The Inflection Point for App-rollups
The main reason that hinders the existence of app-rollups is the lack of proper cross-rollup communication protocol and infrastructure. If we are to speculate, the creation of such infrastructure would be the inflexion point for app-rollups. It will remove their major downside.
Firstly, such an infrastructure would need to be able to pass arbitrary data messages between rollups. Secondly, such an infrastructure needs to be extremely easy to integrate into the app-rollup. Thirdly, the infrastructure should be scalable. Ideally, adding new rollups should reuse existing infrastructure.
Lastly, the infrastructure should be completely decentralised. This means using validity proofs to ensure security and crypto-economical incentives to ensure the liveness of the system.

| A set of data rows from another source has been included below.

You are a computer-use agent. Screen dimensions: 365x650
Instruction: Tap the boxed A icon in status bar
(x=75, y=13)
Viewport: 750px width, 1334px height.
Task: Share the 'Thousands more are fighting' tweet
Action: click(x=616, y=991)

If a protocol that meets the four requirements above comes, app-rollups can use it and create an ecosystem around it. App-rollups won't exist in a vacuum anymore and use cases won't be limited to the few groups with enough connections and resources to pull off an app-chain. This cross-rollup communication protocol, however, is a complex piece of work and is yet to come to life.
Complex dApps that cannot be efficiently expressed within smart contracts, face the choice between becoming an App-chain or an App-rollup. App-chains offer the freedom to express the business logic of the dApp but require complex social and crypto-economical coordination in order to procure and maintain an active validator set for its chain. App-rollups don't need a validator set as they derive their security from L1. App-rollups, however, currently exist in a vacuum and don’t have access to an ecosystem of services/dApps that is needed for the successful execution of most sophisticated use cases.
We describe an infrastructure that will enable app-rollups to interoperate and create a network for themselves, thus removing the ecosystem limitation and becoming a viable choice for most of the use cases. We strongly believe such infrastructure will be created soon.